The focus of this exhibition is Stan Douglas’ outstanding video and photo installation entitled Klatsassin. Shot on location in the Cariboo and Chilcotin districts of British Columbia, and on a studio backlot in Vancouver, the video offers a non-linear or, what Douglas describes as a recombinant narrative of the events that initiated the so-called Chilcotin War of 1864. In addition to the video installation the exhibition includes a group of seven location photographs of sites as diverse as Barkerville, Quesnel Forks, Stanley and Vancouver. In addition, this exhibition provides a unique opportunity to see an earlier work by the artist, entitled Pursuit, Fear, Catastrophe, Ruskin, BC, 1992, which also offers a study of this region and the forces that have shaped it.

The exhibition is organized by the Vancouver Art Gallery and curated by Bruce Grenville, senior curator.

Spences Bridge, 2006
Collection of the Vancover Art Gallery, Gift of the artist

O Zhang
UNTIL NOVEMBER 29

The Vancouver Art Gallery will launch its new outdoor exhibition space, Offsite, with a site-specific installation by Chinese artist O Zhang from July 20 to November 29, 2009. Offering a rotating program of innovative public art projects by local and international contemporary artists, the new exhibition space in the downtown core will allow artists to explore and respond to Vancouver’s unique urban environment.

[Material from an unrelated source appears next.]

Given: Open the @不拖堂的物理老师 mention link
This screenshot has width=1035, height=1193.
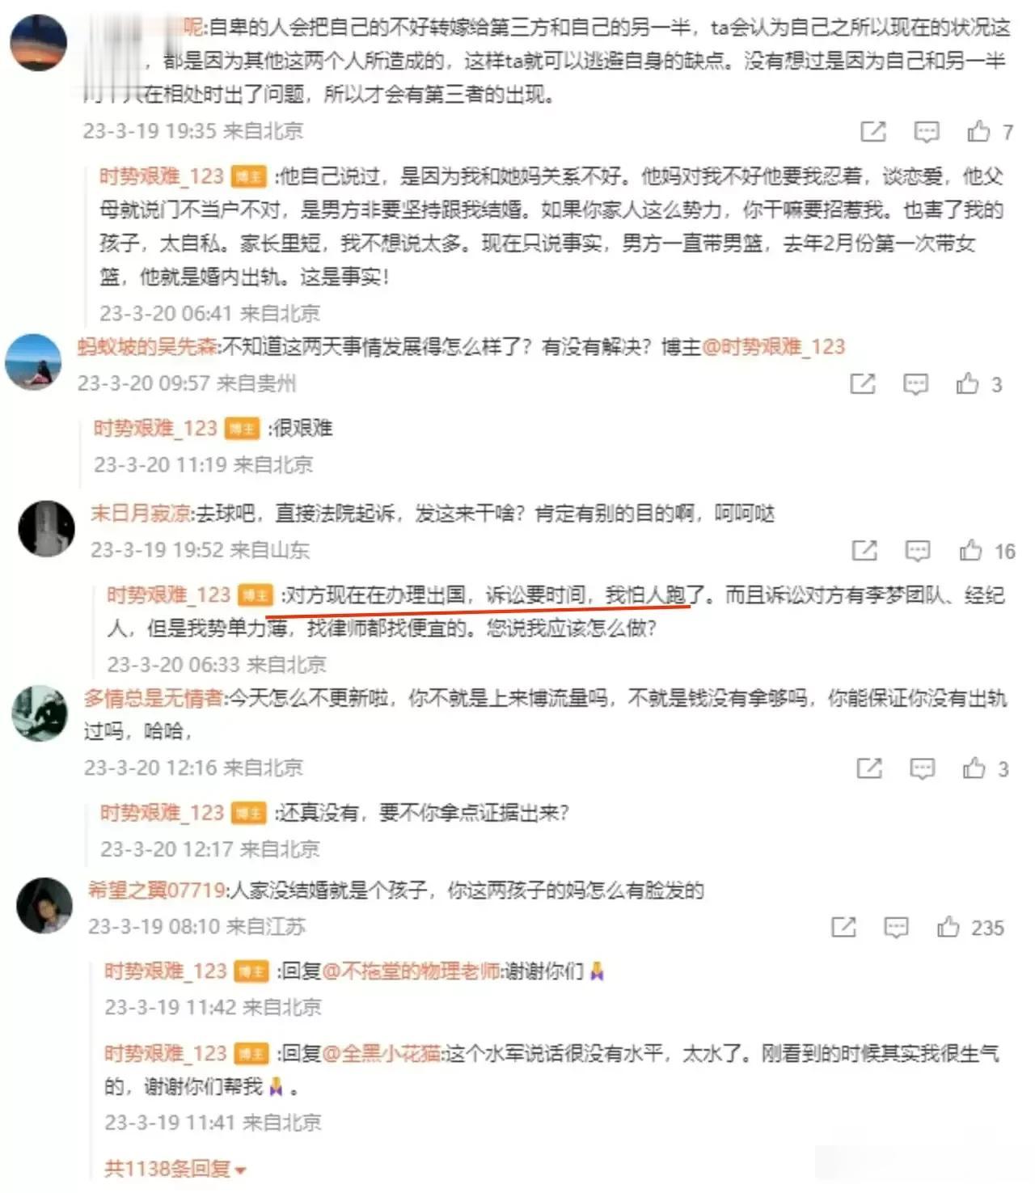Looking at the screenshot, I should [411, 971].
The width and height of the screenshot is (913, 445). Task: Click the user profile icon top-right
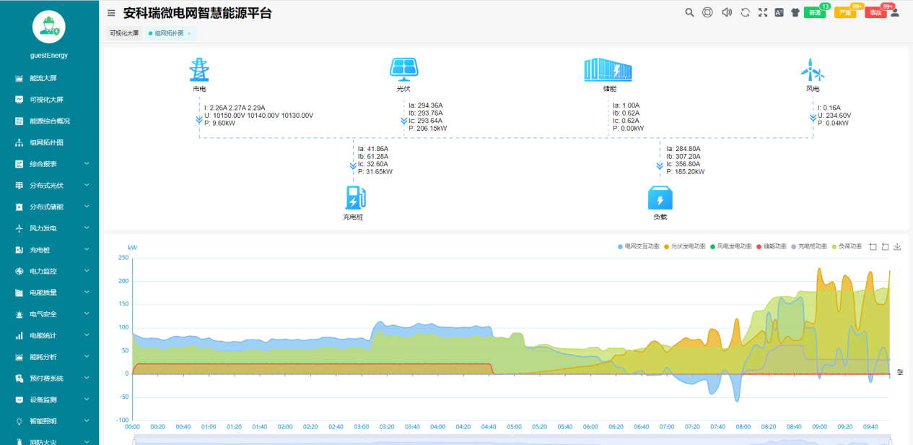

Located at the base of the Shangri-La Hotel, Vancouver near the intersection of Georgia and Thurlow streets, Offsite will present new projects organized by the Vancouver Art Gallery every six months, funded by the City of Vancouver through the Public Art Program.

The first artwork to be presented at Offsite will be O Zhang’s major photographic installation Horizon (Sky). For this project, the artist returned to the rural area of her youth in central China to photograph the young village girls who live there. Posing in front of a camera for the first time, the children stare into the lens, returning the gaze of the viewer—unabashed, bold and powerful—while the vibrant colour of the blue sky behind them evokes thoughts of hope and possibility. Enlarged to monumental proportions, the images of the young girls, each photographed on a country hillside, are presented with a strength and individuality not commonly represented in popular media. Zhang’s images suggest a positive vision of the future of China and the role that women might play in its transformation, a role that is simultaneously embraced by the artist herself.

Offsite: O Zhang is organized by the Vancouver Art Gallery and curated by Daina Augaitis, chief curator/associate director. Offsite is funded by the City of Vancouver through the Public Art Program. The Gallery recognizes Ian Gillespie, president, Westbank Projects Inc., Ben Yeung, president, Peterson Investment Group and the residents at Shangri-La for their support of this project.